Oxiteno proposes to these firms that it conduct the ethoxylation for them in Pasadena and then ship the more benign finished products at much lower cost.
Otherwise, the firm plans to continue doing what it already does well: Create nonionic surfactants and other alkoxylated products for many specific applications. Oxiteno already has a slate of 50 products queued up to be made in Pasadena, Parolin says.
For example, the plant will be the only Gulf Coast producer of polysorbates, nonionic surfactants made by ethoxylating sorbitan and esterifying the resulting molecule with fatty acids. Polysorbates act as emulsifiers in foods and cosmetics.
Parolin also points to the firm’s line of ethylene oxide-propylene oxide copolymers used to separate, or “break,” oil-water emulsions in the oil field. The firm developed the copolymers at its labs in Brazil. Now produced in Mexico, they will soon be made in the U.S.
Even with seeding from its Latin American plants, Oxiteno will have to work to find customers for the new plant’s output, Gallagher, the consultant, cautions. How it finds them could make the difference between success and failure. “Will they sell on price alone?” he asks. “Or can they provide service improvements and logistics efficiencies?”
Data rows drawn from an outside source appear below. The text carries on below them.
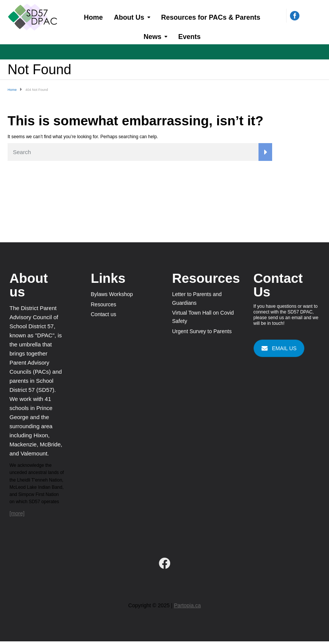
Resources (103, 304)
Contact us (103, 314)
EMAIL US (279, 348)
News (152, 37)
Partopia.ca (187, 605)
To help on the service side, in late 2016, Oxiteno opened a lab where it is adapting its products to U.S. needs. Located in a science business incubator at the University of Southern Mississippi in Hattiesburg, the facility includes a pilot plant where Oxiteno does small-scale alkoxylation.
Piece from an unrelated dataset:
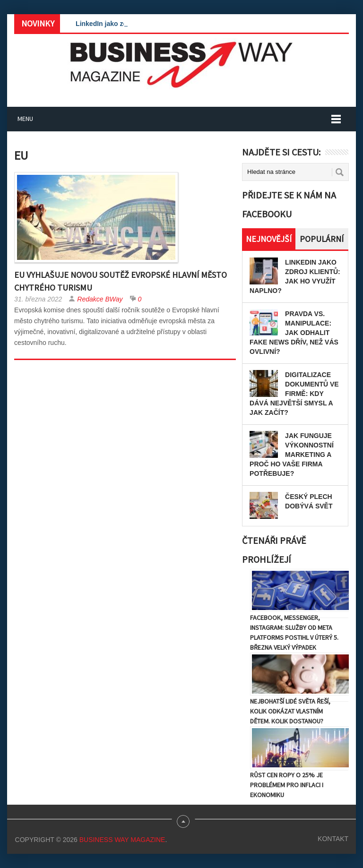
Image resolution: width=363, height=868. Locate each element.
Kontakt (333, 839)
The lab is run by Kip Sharp, who earned his Ph.D. in polymer science and engineering at the university. He’s one of many people whom Oxiteno recruited—in his case from rival Sasol—to build up its U.S. presence.
Sharp says Oxiteno initially sought to put the lab in Texas but was eventually attracted to the Mississippi incubator and its “plug and play” facilities.
The lab has seven employees, all M.S. and Ph.D. scientists. Among their jobs, Sharp says, are deformulation of finished products to analyze ingredients and development of specialty alkoxylates or blends. The lab also handles sophisticated application work, such as testing blends of surfactants and agricultural actives for their stability in soil.
Sharp tries to offer fast response to customers. He recalls receiving an urgent inquiry after Hurricane Harvey from a company that couldn’t get an alkoxylated oil-field chemical it desperately needed. The Hattiesburg lab made a sample in two days, Sharp says, and a week later Oxiteno had scaled up production at one of its Latin American facilities.
Oxiteno has come a long way in the U.S. since buying an idle vitamin E plant six years ago. Today, the firm employs about 110 people in the U.S., Parolin says. And it’s about to open a huge facility that could bring in $200 million in annual sales.
Gallagher, the consultant, isn’t surprised at the progress. Oxiteno reminds him of another Brazilian firm, Natura Cosméticos, that similarly conquered its home country. Natura broke out internationally last year with the acquisition of the Body Shop, a personal care products chain, for more than $1 billion.
“I take very seriously the Naturas and Oxitenos of the world,” Gallagher says. “They are a force to be reckoned with in South America. It’s only a matter of time before these companies establish a bigger presence globally.”